The bill aims to funnel additional money into the state’s public education system in a way that would boost every district without reliance on new or increased taxes to pay for the investment.
The Student Opportunity Act, which passed 39-0, “modernizes K-12 education funding” according to a statement from Senate President Karen E. Spilka’s office.
Specifically, the bill increases special education enrollment and cost assumptions to more accurately reflect district enrollment, increases funding for English learners that is differentiated by grade level to reflect the greater resources required to educate older students, the statement said.
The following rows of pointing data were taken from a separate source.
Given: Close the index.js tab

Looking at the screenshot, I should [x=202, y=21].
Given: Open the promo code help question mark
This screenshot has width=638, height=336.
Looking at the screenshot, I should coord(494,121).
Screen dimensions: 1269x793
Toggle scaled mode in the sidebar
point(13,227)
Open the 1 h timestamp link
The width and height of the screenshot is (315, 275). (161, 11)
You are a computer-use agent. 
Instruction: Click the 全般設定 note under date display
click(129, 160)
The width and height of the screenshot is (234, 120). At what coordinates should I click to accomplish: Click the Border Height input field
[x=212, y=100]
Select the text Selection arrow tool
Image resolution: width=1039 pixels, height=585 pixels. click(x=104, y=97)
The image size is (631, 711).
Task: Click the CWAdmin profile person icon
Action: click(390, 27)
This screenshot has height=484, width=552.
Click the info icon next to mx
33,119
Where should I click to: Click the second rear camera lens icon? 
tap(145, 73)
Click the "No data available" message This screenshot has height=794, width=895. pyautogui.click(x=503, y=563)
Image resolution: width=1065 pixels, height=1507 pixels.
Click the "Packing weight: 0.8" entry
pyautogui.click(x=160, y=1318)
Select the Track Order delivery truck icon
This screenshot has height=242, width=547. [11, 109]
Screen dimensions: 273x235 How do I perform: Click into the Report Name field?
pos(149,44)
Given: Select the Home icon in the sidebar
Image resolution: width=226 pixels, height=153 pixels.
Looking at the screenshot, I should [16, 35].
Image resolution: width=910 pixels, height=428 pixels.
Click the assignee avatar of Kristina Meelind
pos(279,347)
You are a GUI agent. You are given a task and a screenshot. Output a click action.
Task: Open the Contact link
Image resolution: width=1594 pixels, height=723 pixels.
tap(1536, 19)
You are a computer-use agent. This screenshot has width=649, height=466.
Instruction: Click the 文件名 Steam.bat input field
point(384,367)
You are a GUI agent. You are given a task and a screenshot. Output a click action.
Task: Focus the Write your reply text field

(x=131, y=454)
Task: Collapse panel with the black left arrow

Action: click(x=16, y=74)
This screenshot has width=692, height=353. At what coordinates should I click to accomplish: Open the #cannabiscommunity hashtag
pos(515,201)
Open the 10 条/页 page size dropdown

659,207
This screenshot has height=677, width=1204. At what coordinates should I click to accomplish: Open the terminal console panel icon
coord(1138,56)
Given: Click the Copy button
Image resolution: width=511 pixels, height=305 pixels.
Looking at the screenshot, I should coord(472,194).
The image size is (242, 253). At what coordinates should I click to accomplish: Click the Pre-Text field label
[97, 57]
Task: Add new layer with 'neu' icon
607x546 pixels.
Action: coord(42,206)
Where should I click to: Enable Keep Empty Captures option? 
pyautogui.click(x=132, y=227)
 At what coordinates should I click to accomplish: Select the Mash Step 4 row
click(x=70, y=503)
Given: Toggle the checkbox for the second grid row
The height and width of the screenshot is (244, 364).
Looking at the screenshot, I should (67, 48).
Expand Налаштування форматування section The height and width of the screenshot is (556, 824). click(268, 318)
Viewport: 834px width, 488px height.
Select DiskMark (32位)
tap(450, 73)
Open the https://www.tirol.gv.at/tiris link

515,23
It also provides additional funding based on the share of low-income students in each district, and defines “low-income” as 185 percent of the federal poverty level, rather than the 133 percent level that has been used in recent years, according to Spilka’s office.
“With the passage of the Student Opportunity Act, the Senate is reaffirming its commitment to the idea that providing a quality public education is not a luxury—it is both our greatest responsibility and our greatest opportunity as a state,” said Spilka, an Ashland Democrat, in the statement.
State Senator Jason Lewis, a Winchester Democrat, said the bill’s passage “marks a bold step into the 21st century for our public schools of Massachusetts and for all future generations of students.”
Daniel McDonald of the Globe staff contributed to this report.